Desde hace una semana, porque la tradición reclama a las Cantaderas el domingo anterior al cinco de octubre, la ciudad ha sido fiesta. Ha sido cultura y tradición, traídos de otros tiempos en los que el Reino de León tenía su propia historia, antes de que intentaran borrársela. Hoy hace siete días que 370 pendones fueron enarbolados, con el orgullo de nuestros pueblos bordado en sus paños. San Marcos los vio llegar bien temprano y congregarse ante sus piedras, donde se izaron, bailando al son del himno de León. Y ya, dueños del cielo, fueron rasgando el aire por Gran Vía de San Marcos, cruzando la Inmaculada hasta Santo Domingo, para después subir la Calle Ancha hasta la Plaza de la Regla. Pendoneros maestros y profanos, acompañados en todo momento de música, bailes de su comarca y orgullo de sus paisanos, representando la zona o el pueblo del que vienen, por aquello de que «las campanas y el pendón, del pueblo son» como he leído en la página ‘Concejos.org’. Y ya, ante la Pulchra Leonina, hasta los pendones se rinden, se dejan bajar a tierra y atarse a las verjas que rodean la catedral. Allí, a modo de centinelas, ven llegar a las cien doncellas que los Reyes asturleoneses pagaban anualmente a los califas musulmanes. Las Cantaderas. También ellas, llegadas del pasado con sus mejores galas, avanzan desde el Ayuntamiento hasta la Catedral para cumplir el tradicional foro y oferta, para después dirigirse a la Plaza del Grano, al encuentro de los Carros Engalanados tirados por parejas de vacas, burros o caballos. Carros decorados con cacharros, ristras de ajos o pimientos, aperos de labranza, colchas, telas multicolores, hogazas o flores… todo sirve para convertir una carreta en una auténtica obra de arte.
Mientras, por la ventana que da a Oriente hemos visto cómo inician una guerra nueva, dentro de su eterna guerra, oscureciendo aún más el cielo de Europa y asustando un poco más al mundo, el ventanal de alante muestra el Mercado Medieval de las Tres Culturas, convirtiendo el entorno de San Isidoro en un mundo multicolor, donde aflora el legado de las tres culturas que tuvimos y durante días, conviven cristianos, judíos y musulmanes. Todos caben en el mismo espacio sin necesidad de misiles. Los juglares también abandonaron los libros y ocuparon nuestras calles con sus flautas, cánticos y cuentacuentos, rodeados de miel, embutidos, panes y todo tipo de productos artesanos.
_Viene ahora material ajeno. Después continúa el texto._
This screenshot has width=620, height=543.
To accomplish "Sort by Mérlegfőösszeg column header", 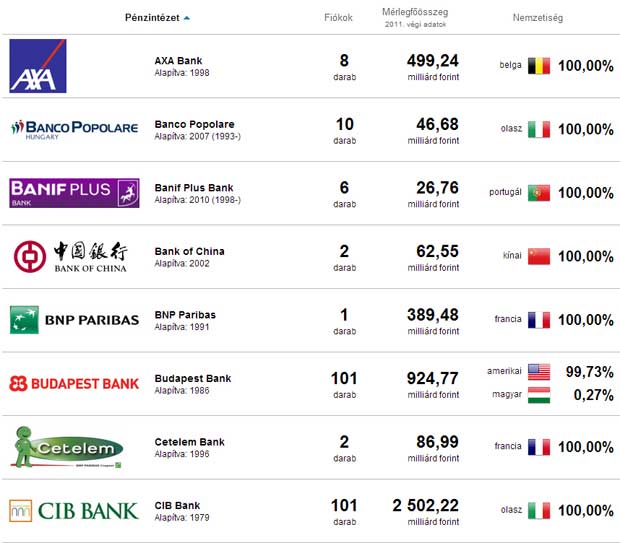I will (415, 12).
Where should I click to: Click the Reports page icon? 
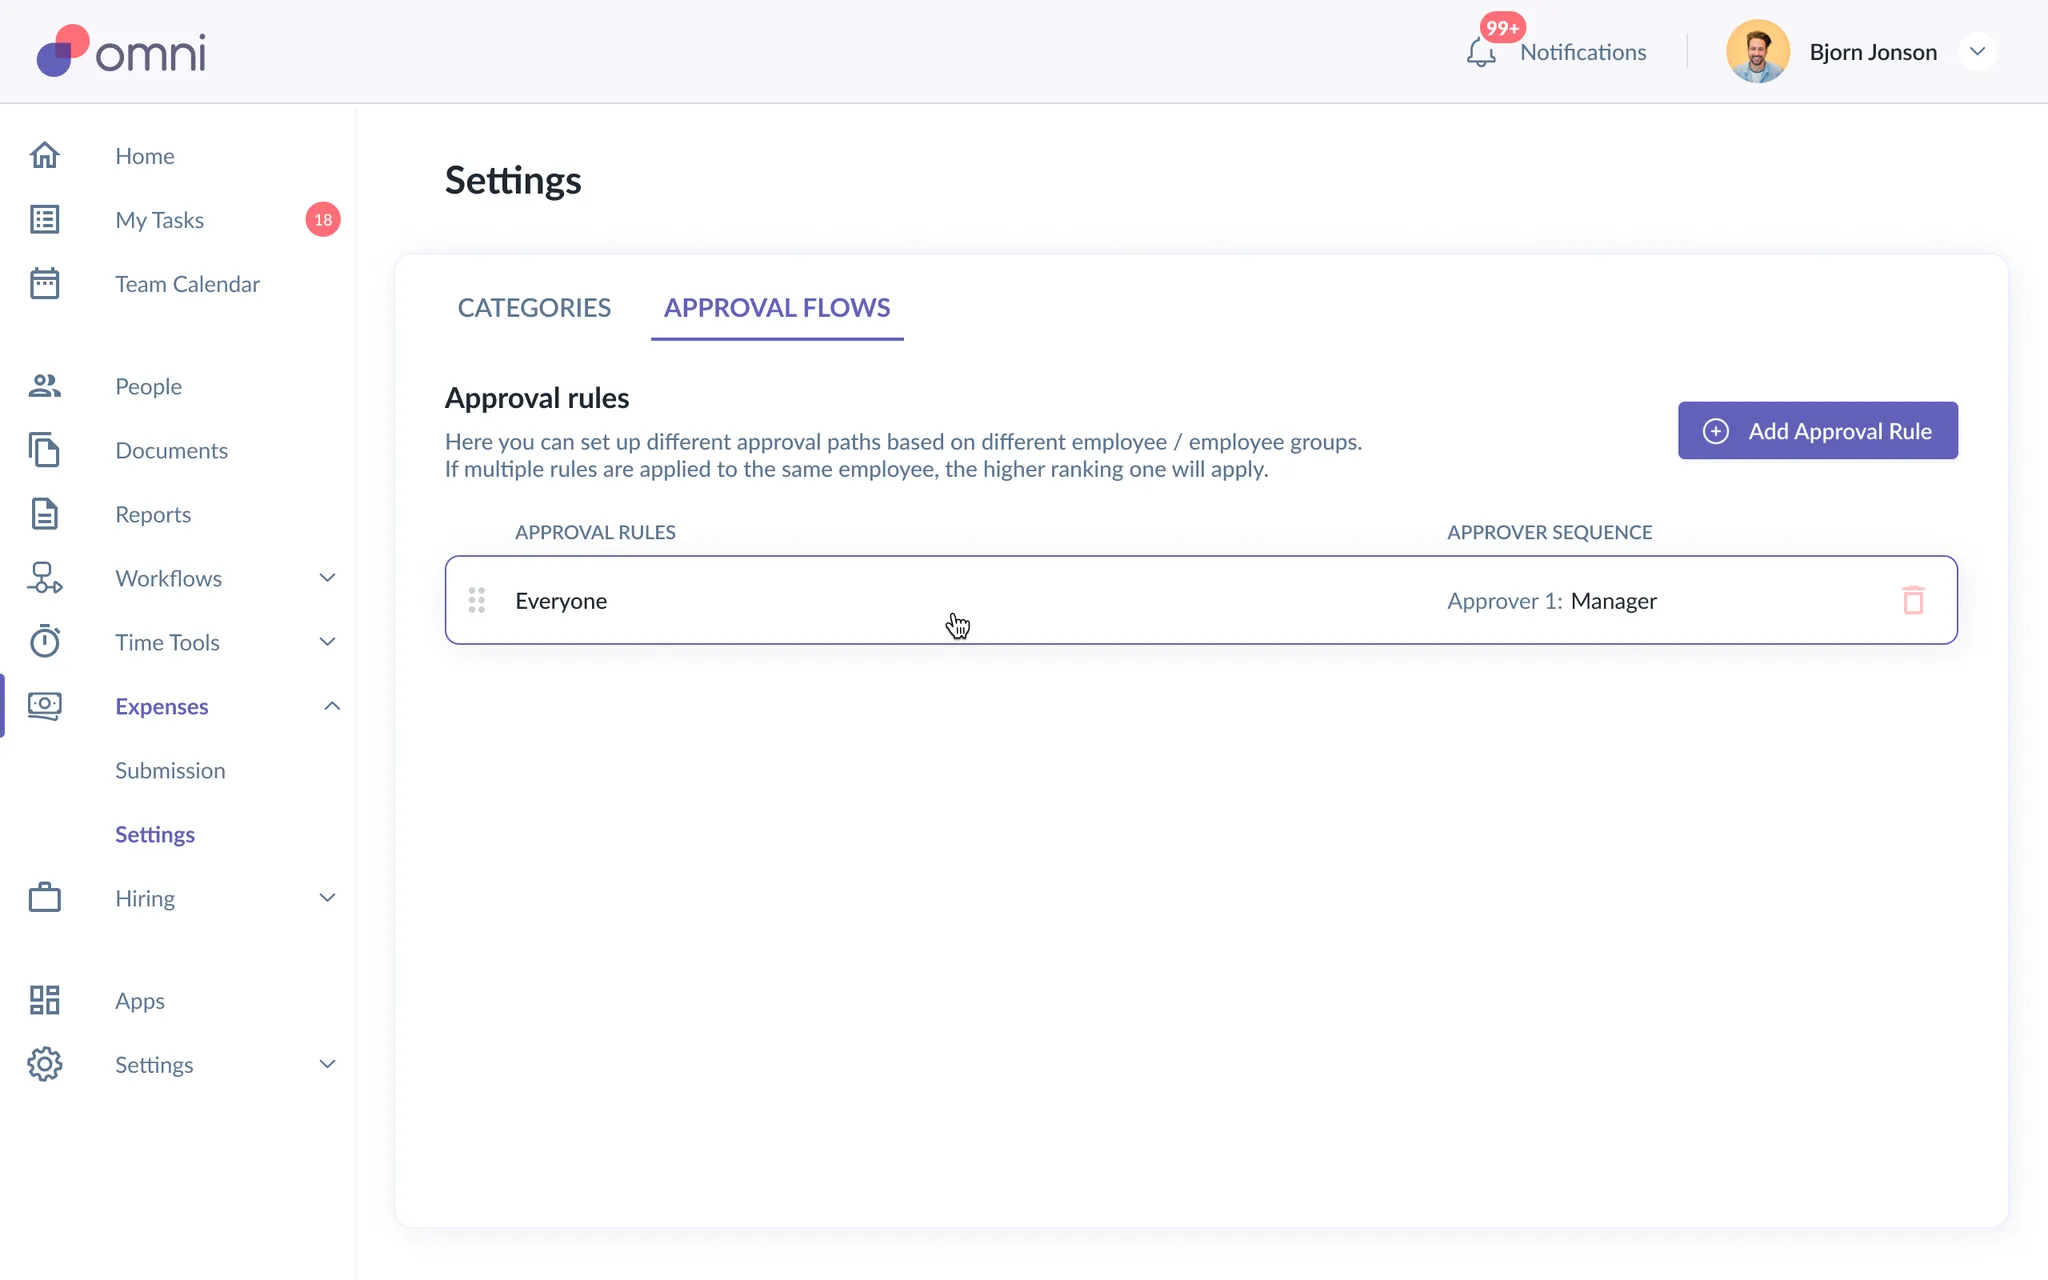click(x=45, y=514)
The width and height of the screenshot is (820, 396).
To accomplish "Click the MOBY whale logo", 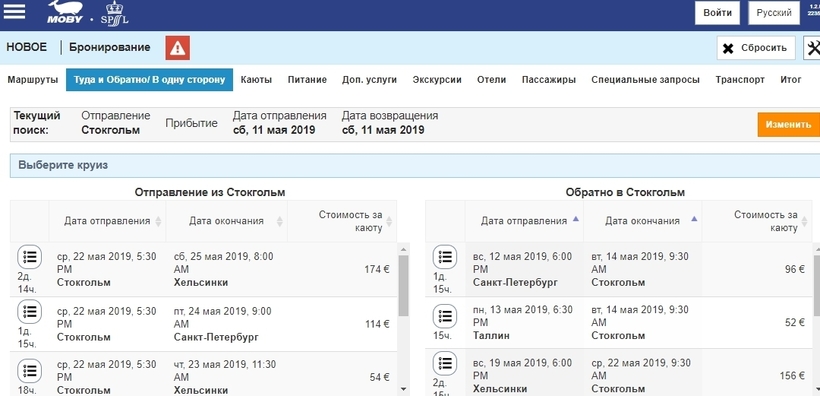I will click(65, 12).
Esta semana he visto riadas de gente celebrando la vida por las calles y un nuevo éxodo en Europa, de gente con la vida apretujada en una maleta, esquivando la muerte. Mientras el cielo de León se iluminaba con más de doscientos drones creando monumentos en el aire, el cielo iraní era iluminado por misiles, destruyendo hogares. El mismo día que unos niños eran fotografiados con trajes tradicionales de su comarca, para conservar su historia, otros niños eran fotografiados sobre un misil ya usado, inmortalizando la guerra.
Hoy acaban las fiestas de León y mañana se cumple un año del ataque de Hamás a Israel. Es fácil resumir cómo la tradición tomó nuestras calles y el orgullo de cada pueblo llegó por distintos caminos para compartir emoción y entonar el mismo himno en nuestras plazas. Será por historia que contar y cantar. Pero el otro tema, como siempre que algo me resulta inabarcable, busco lo más pequeño para expresar lo enorme. El único resumen posible para un genocidio es que Tala murió cuando nacía septiembre. Tenía diez años y unos patines de color rosa. En ellos cabía la guerra entera.